Abel Daniel abli at freemail.hu
Wed Apr 2 15:27:18 EST 2003


vector wrote:
> Im a little confused with an entry widget bind. I had it working b4 but 
> In an attempt to tidy up the code I have confused the class/callback 
> reference or something.
> As you can see from the text below, there is a MyFrame instance which 
> builds the TK Gui window, in which a frame contains an entry widget. 
> after typing in text into the entry widget a <return> event(enter key) 
> is supposed to run the doEntry, but all i get this error.
> what am i doing wrong?
 [ ... code snipped ... ]

The short asnwer is that you doEntry is wrong. An event callback will
get (at most) one argument when it is called, which will be an Event
instance. Thats what becomes page in your doEntry function.
This stores all sorts of usefull information, of which the
widget attribute will be important for you, as it is the widget where
the event occured.

Changing that function to:

def doEntry(event):
    """Gets text from Entry widget on <enter> hit"""
    page=event.widget
    p=page.get()       #gets all text
    print p              #print it
    page.delete(0,END)        #clear entry widget

should get it working.

Apart from that it looks like you have the arguments to bind() mixed up.
You use the first and second correctly, however the docs write the
following about the third one:
(ADD is the third argument, FUNC is the second one)
    An additional boolean parameter ADD specifies whether FUNC will
    be called additionally to the other bound function or whether
    it will replace the previous function.

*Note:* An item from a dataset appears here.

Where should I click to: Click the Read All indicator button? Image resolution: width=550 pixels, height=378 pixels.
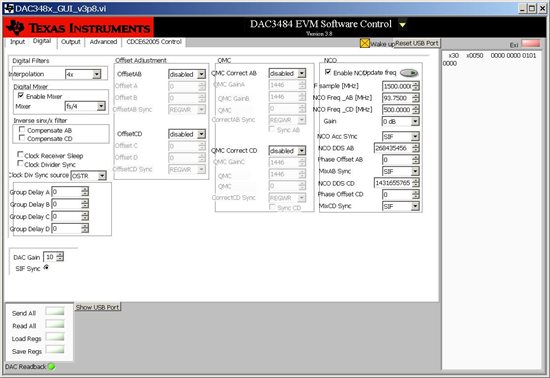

So that is simply to allow multiple bindings to the same event, thereby
doing two different things if an event occurs.

An additional remark:
in the code you posted, entry looks like being a method of a class,
however, you don't use it like that. I would change the name of the
first argument from self to something else (like frame) to avoid
misleading other people who read your code.
On the other hand, what you are doing with entry() and doEntry() is
essentially making a costumized widget with some special functionality,
and that can be done much nicer in OO style. Either subclassing from
Tkinter.Entry, or by making an own class. (In fact, I would think putting
the functionality of entry inside the __init__ of MyFrame would be better,
if you don't use it elsewhere.) This would have the advantage
of being able to do:
   self.outEntry.bind('<Return>', self.doEntry)
(notice that in this case doEntry is a method of a class)
and doEntry might look like this:
    def doEntry(self, event):
        p=self.outEntry.get()       #gets all text
        print p              #print it

Notice that in this case, the class instance was automatically passed to
doEntry, and we can avoid reading the contents of the event instance.
But this is (at least partly) a question of aesthetics.